Today we're releasing a new version of Team Password Manager, 10.135.236, with many changes, two of which stand out: API v.5 and One Time Passwords.
API v.5 introduces file management to the API. With API v.5 you can upload and download files using the API, as well as do other operations with files: list, update, etc. Basically, the same operations you can do using the web user interface. We've included examples in PHP of how you can upload and download files in the documentation.
The other main feature that API v.5 includes is full support for LDAP and SAML user management.
There are many more features in API v.5, see the full changelog here: Changes from API v4 to API v5.
One Time Passwords
Team Password Manager now can generate and store time based (TOTP) one time passwords, like Google Authenticator does. As you probably know, a one time password (OTP) is an automatically generated numeric string of characters used in two-factor authentication for login sessions.

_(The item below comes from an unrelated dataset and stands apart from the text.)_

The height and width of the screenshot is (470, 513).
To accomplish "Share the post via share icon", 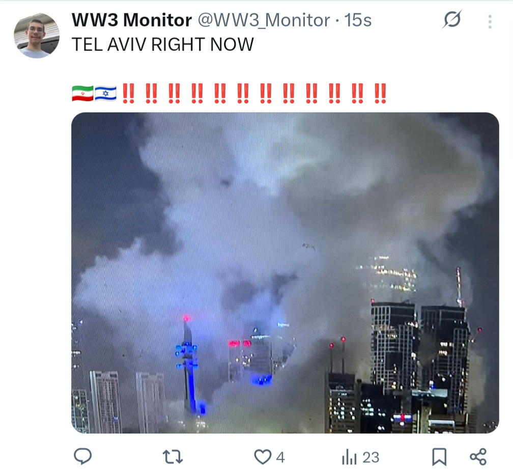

You can easily configure a one time password by creating a custom field of type "One Time Password". When you edit the password you just have to enter the secret key provided by the web app you're setting up 2FA for and you're done. OTP values change every 30 seconds, so they're presented with a circle that closes every 30 seconds:
Check our One-Time Passwords document to learn more about it.
More features, including two corrected security vulnerabilities
Speaking of custom fields, we've also introduced a new type of custom field: date. A custom field of type date lets you use a calendar to enter it.
Both OTP and date custom types are fully supported by API v.5.
We've corrected two security vulnerabilities: a CSRF vulnerability when importing passwords and a way to avoid password reset poisoning.
Password reset poisoning is a technique by which an attacker manipulates the password reset link to point to a site under his control. This is done by manipulating the Host header when the reset link is generated. We've solved this by allowing you to enter the "Password reset url", which is basically the URL of your Team Password Manager installation before index.php. This way, if an attacker manipulates the Host header, the password reset link will be the same as the one we generate. You can do this in Settings | Password Reset.
Check this document on password reset to learn more about it: Password Reset for Local Users
There are many more smaller things in this release, please check the v. 10.135.236 change log to review all the changes in this version.
As always, we'd like to thank everyone who has contributed by suggesting new features or reporting bugs.